Records supplied ▸
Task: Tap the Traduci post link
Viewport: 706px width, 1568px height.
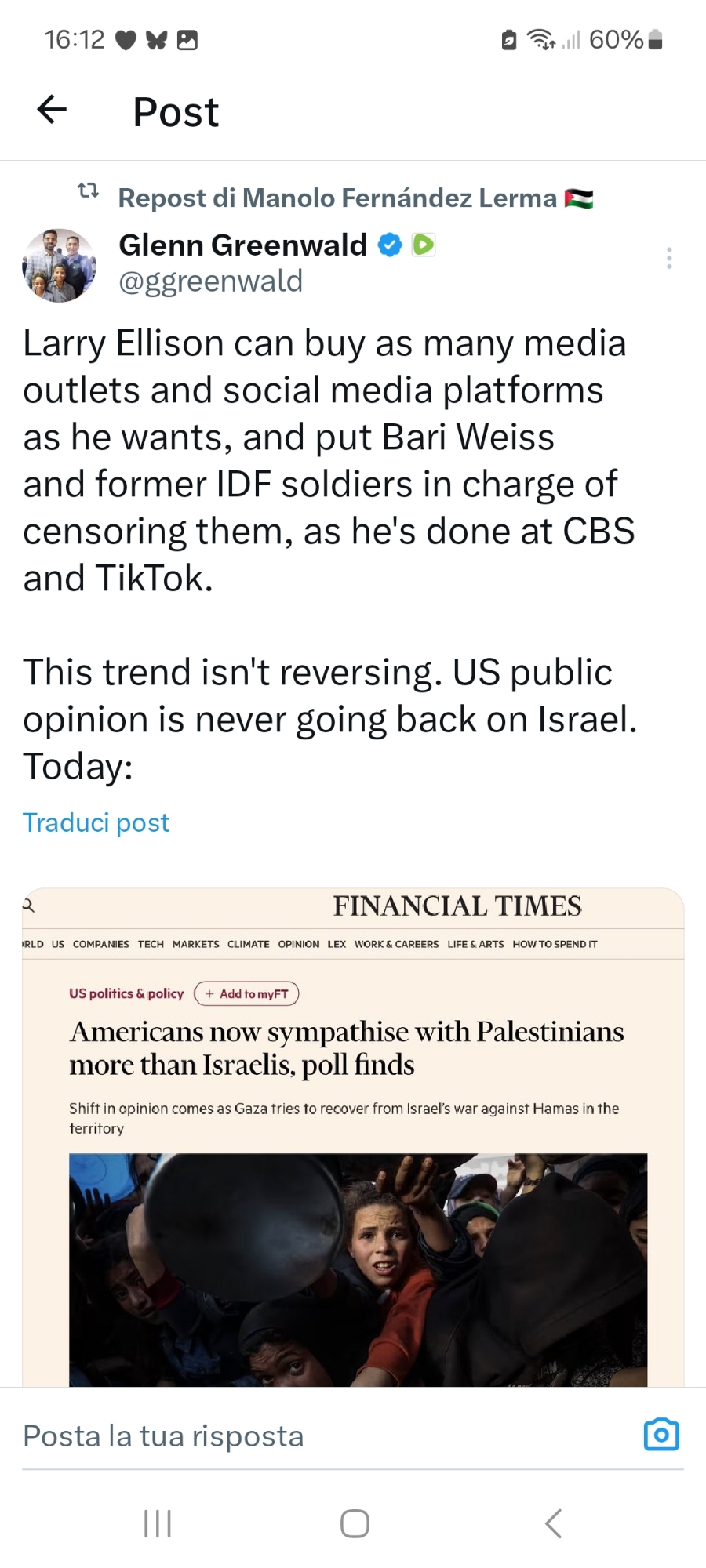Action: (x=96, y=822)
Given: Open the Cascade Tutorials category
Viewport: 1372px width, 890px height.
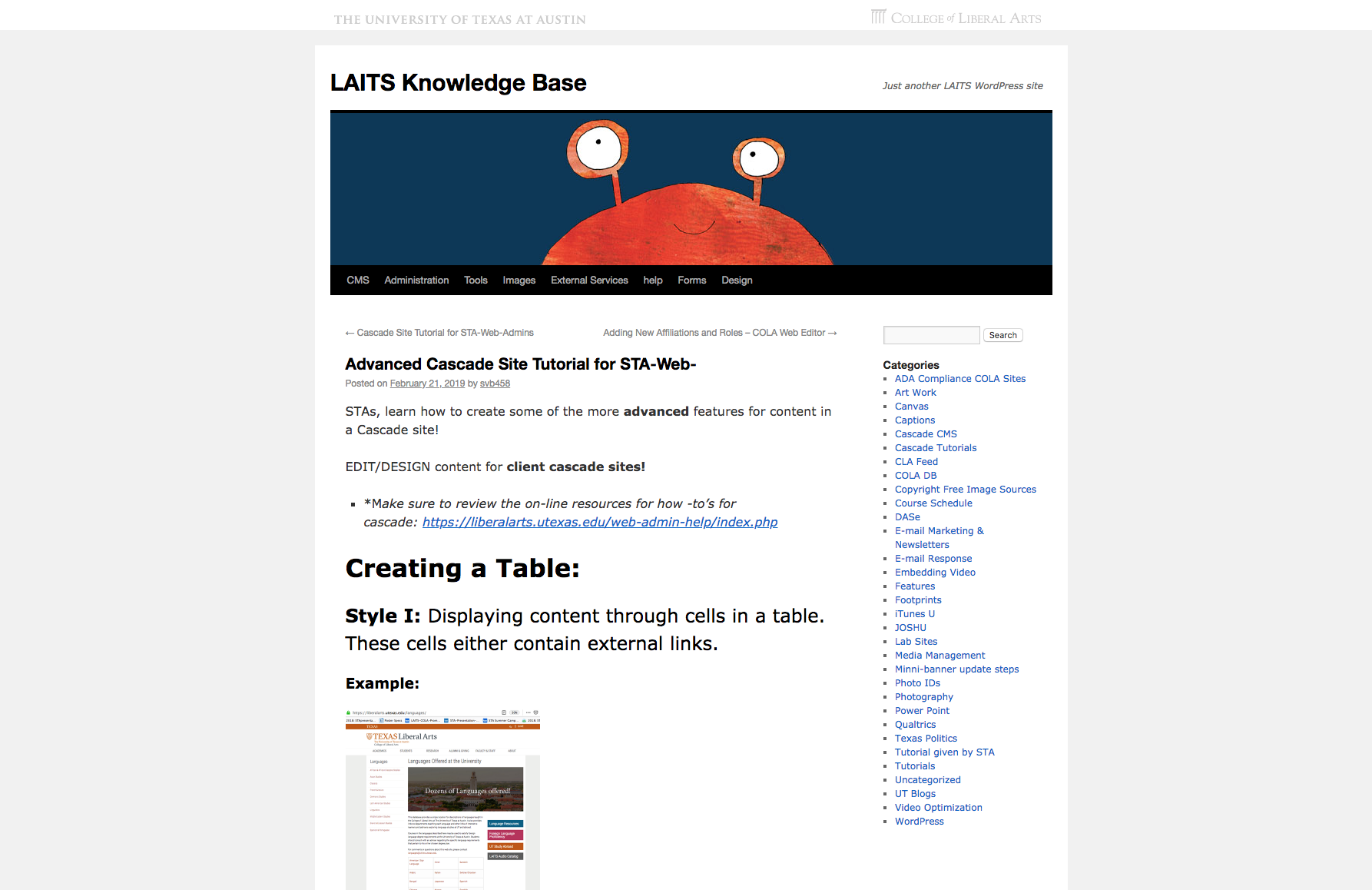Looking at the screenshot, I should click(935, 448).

...

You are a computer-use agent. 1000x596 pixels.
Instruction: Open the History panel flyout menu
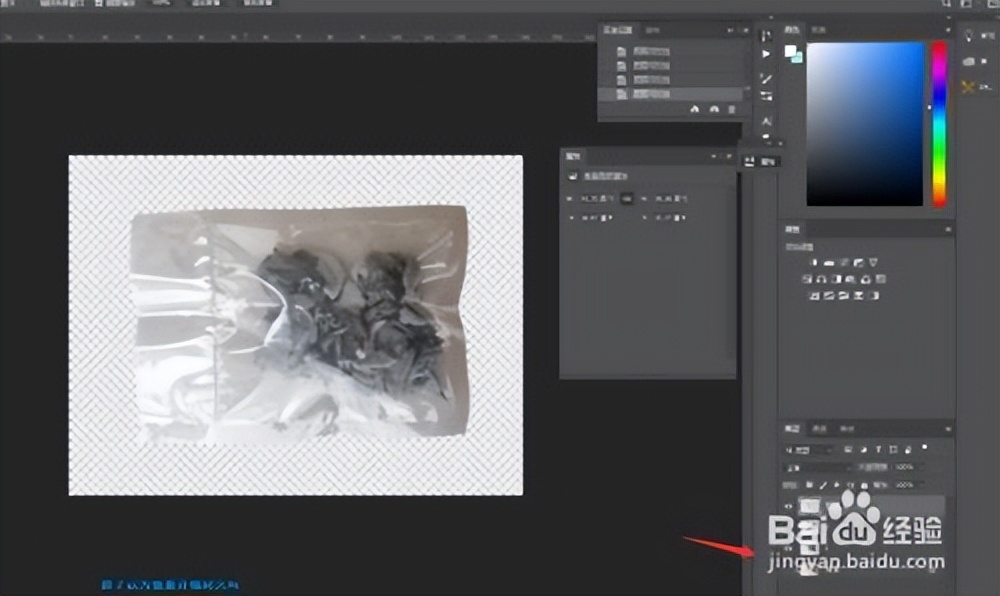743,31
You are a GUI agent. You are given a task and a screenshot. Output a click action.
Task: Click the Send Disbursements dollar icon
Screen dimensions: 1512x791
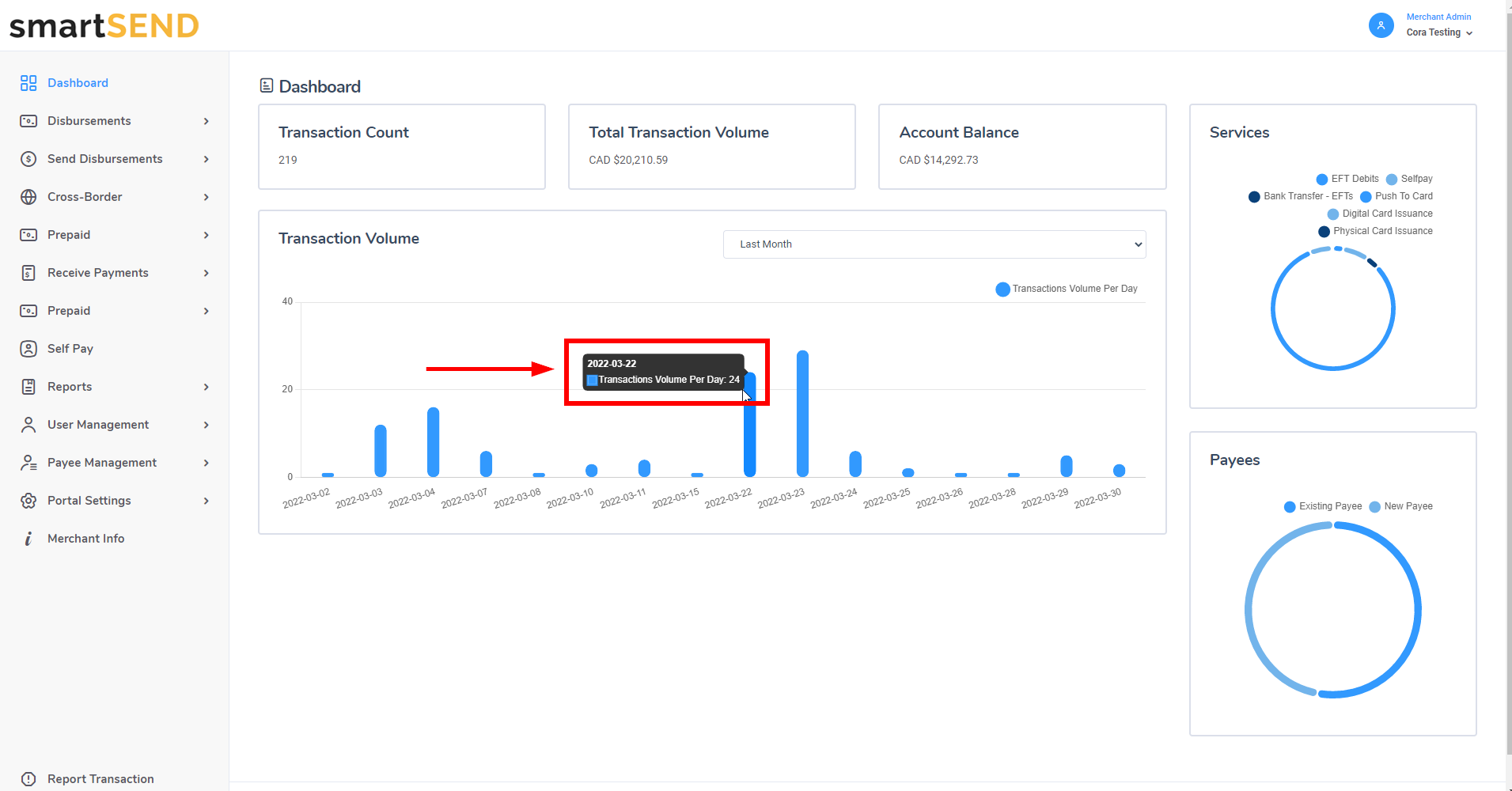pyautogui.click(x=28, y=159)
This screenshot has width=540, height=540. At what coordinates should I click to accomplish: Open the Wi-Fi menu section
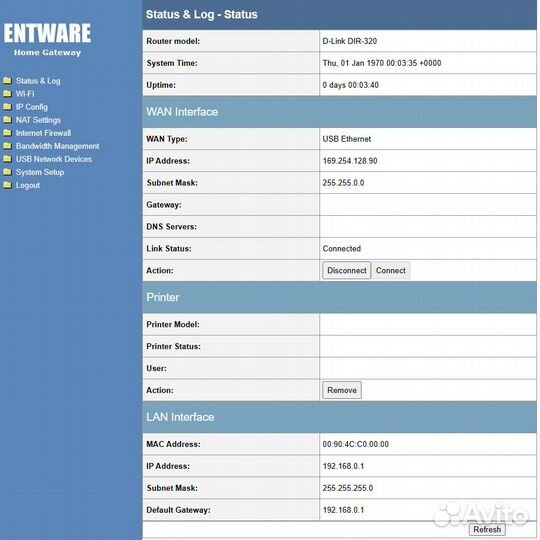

What is required ▸ Say how many lines of the material contain the word "agent". Add nothing to the number.

Response ▸ 2